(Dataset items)

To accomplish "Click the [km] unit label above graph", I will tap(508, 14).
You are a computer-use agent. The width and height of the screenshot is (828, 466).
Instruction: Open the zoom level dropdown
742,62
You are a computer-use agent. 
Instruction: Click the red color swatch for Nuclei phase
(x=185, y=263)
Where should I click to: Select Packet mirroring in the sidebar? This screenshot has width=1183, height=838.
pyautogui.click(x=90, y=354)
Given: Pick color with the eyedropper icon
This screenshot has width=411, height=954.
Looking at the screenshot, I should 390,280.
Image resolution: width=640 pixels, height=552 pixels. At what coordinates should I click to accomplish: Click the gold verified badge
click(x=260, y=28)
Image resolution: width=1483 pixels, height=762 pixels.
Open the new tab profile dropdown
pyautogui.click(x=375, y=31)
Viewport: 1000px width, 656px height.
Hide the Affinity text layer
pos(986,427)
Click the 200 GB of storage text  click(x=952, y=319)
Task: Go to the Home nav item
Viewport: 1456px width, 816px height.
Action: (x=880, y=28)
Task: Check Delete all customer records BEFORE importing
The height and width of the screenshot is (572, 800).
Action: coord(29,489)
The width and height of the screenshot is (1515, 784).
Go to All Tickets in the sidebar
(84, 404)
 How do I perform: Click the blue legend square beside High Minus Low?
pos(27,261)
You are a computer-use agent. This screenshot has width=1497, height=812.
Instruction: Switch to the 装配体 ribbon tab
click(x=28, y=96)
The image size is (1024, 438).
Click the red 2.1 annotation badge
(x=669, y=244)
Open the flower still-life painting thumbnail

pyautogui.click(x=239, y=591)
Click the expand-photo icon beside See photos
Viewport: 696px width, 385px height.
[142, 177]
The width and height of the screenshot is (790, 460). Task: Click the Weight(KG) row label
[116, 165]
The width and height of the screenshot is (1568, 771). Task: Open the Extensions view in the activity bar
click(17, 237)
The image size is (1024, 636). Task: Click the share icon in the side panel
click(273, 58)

# What is asked:
Return the dataset items above as a JSON list of strings, one string per line, skipping any blank lines.

# Reply to the exercise:
[
  "To accomplish \"Click the [km] unit label above graph\", I will tap(508, 14).",
  "You are a computer-use agent. The width and height of the screenshot is (828, 466).",
  "Instruction: Open the zoom level dropdown",
  "742,62",
  "You are a computer-use agent. ",
  "Instruction: Click the red color swatch for Nuclei phase",
  "(x=185, y=263)",
  "Where should I click to: Select Packet mirroring in the sidebar? This screenshot has width=1183, height=838.",
  "pyautogui.click(x=90, y=354)",
  "Given: Pick color with the eyedropper icon",
  "This screenshot has width=411, height=954.",
  "Looking at the screenshot, I should 390,280.",
  "Image resolution: width=640 pixels, height=552 pixels. At what coordinates should I click to accomplish: Click the gold verified badge",
  "click(x=260, y=28)",
  "Image resolution: width=1483 pixels, height=762 pixels.",
  "Open the new tab profile dropdown",
  "pyautogui.click(x=375, y=31)",
  "Viewport: 1000px width, 656px height.",
  "Hide the Affinity text layer",
  "pos(986,427)",
  "Click the 200 GB of storage text  click(x=952, y=319)",
  "Task: Go to the Home nav item",
  "Viewport: 1456px width, 816px height.",
  "Action: (x=880, y=28)",
  "Task: Check Delete all customer records BEFORE importing",
  "The height and width of the screenshot is (572, 800).",
  "Action: coord(29,489)",
  "The width and height of the screenshot is (1515, 784).",
  "Go to All Tickets in the sidebar",
  "(84, 404)",
  " How do I perform: Click the blue legend square beside High Minus Low?",
  "pos(27,261)",
  "You are a computer-use agent. This screenshot has width=1497, height=812.",
  "Instruction: Switch to the 装配体 ribbon tab",
  "click(x=28, y=96)",
  "The image size is (1024, 438).",
  "Click the red 2.1 annotation badge",
  "(x=669, y=244)",
  "Open the flower still-life painting thumbnail",
  "pyautogui.click(x=239, y=591)",
  "Click the expand-photo icon beside See photos",
  "Viewport: 696px width, 385px height.",
  "[142, 177]",
  "The width and height of the screenshot is (790, 460). Task: Click the Weight(KG) row label",
  "[116, 165]",
  "The width and height of the screenshot is (1568, 771). Task: Open the Extensions view in the activity bar",
  "click(17, 237)",
  "The image size is (1024, 636). Task: Click the share icon in the side panel",
  "click(273, 58)"
]